(Pixel coordinate grounding data)
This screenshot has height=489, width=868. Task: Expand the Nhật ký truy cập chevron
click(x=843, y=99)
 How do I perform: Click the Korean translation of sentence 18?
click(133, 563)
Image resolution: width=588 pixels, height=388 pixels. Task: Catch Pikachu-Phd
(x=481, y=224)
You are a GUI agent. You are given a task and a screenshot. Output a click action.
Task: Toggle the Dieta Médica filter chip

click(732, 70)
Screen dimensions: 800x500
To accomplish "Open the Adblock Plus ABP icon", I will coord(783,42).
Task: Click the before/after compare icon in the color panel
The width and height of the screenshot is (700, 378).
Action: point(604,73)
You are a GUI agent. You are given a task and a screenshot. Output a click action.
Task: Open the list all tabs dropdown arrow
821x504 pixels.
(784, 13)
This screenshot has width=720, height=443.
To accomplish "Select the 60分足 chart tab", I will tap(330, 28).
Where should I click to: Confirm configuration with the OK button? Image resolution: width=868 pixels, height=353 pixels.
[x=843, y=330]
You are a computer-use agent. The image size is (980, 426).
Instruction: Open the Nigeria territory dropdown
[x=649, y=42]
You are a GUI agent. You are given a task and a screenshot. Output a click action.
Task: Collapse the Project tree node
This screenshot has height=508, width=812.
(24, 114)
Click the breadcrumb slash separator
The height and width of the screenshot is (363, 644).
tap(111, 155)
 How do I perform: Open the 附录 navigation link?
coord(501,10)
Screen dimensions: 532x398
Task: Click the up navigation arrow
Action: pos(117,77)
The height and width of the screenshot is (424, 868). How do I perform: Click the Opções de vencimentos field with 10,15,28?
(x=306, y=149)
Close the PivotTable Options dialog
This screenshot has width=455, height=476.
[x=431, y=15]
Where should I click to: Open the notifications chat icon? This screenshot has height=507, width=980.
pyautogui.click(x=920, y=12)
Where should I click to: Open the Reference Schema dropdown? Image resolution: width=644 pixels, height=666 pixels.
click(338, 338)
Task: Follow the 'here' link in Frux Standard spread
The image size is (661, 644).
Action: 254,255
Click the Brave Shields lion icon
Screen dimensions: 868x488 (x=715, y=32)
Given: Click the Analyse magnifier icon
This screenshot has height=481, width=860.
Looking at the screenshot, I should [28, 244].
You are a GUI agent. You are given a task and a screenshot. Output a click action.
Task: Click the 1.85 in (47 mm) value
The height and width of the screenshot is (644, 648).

● **Goal of the exercise**: With no line skipped, repeat the records exactly.

● **Result below**:
This screenshot has height=489, width=868. Task: Expand the Nhật ký truy cập chevron
click(x=843, y=99)
 How do I perform: Click the Korean translation of sentence 18?
click(133, 563)
Image resolution: width=588 pixels, height=388 pixels. Task: Catch Pikachu-Phd
(x=481, y=224)
You are a GUI agent. You are given a task and a screenshot. Output a click action.
Task: Toggle the Dieta Médica filter chip

click(732, 70)
Screen dimensions: 800x500
To accomplish "Open the Adblock Plus ABP icon", I will coord(783,42).
Task: Click the before/after compare icon in the color panel
The width and height of the screenshot is (700, 378).
Action: point(604,73)
You are a GUI agent. You are given a task and a screenshot. Output a click action.
Task: Open the list all tabs dropdown arrow
821x504 pixels.
(784, 13)
This screenshot has width=720, height=443.
To accomplish "Select the 60分足 chart tab", I will tap(330, 28).
Where should I click to: Confirm configuration with the OK button? Image resolution: width=868 pixels, height=353 pixels.
[x=843, y=330]
You are a computer-use agent. The image size is (980, 426).
Instruction: Open the Nigeria territory dropdown
[x=649, y=42]
You are a GUI agent. You are given a task and a screenshot. Output a click action.
Task: Collapse the Project tree node
This screenshot has height=508, width=812.
(24, 114)
Click the breadcrumb slash separator
The height and width of the screenshot is (363, 644).
tap(111, 155)
 How do I perform: Open the 附录 navigation link?
coord(501,10)
Screen dimensions: 532x398
Task: Click the up navigation arrow
Action: pos(117,77)
The height and width of the screenshot is (424, 868). How do I perform: Click the Opções de vencimentos field with 10,15,28?
(x=306, y=149)
Close the PivotTable Options dialog
This screenshot has width=455, height=476.
[x=431, y=15]
Where should I click to: Open the notifications chat icon? This screenshot has height=507, width=980.
pyautogui.click(x=920, y=12)
Where should I click to: Open the Reference Schema dropdown? Image resolution: width=644 pixels, height=666 pixels.
click(338, 338)
Task: Follow the 'here' link in Frux Standard spread
The image size is (661, 644).
Action: 254,255
Click the Brave Shields lion icon
Screen dimensions: 868x488 (x=715, y=32)
Given: Click the Analyse magnifier icon
This screenshot has height=481, width=860.
Looking at the screenshot, I should [28, 244].
You are a GUI agent. You are given a task and a screenshot. Output a click action.
Task: Click the 1.85 in (47 mm) value
The height and width of the screenshot is (644, 648).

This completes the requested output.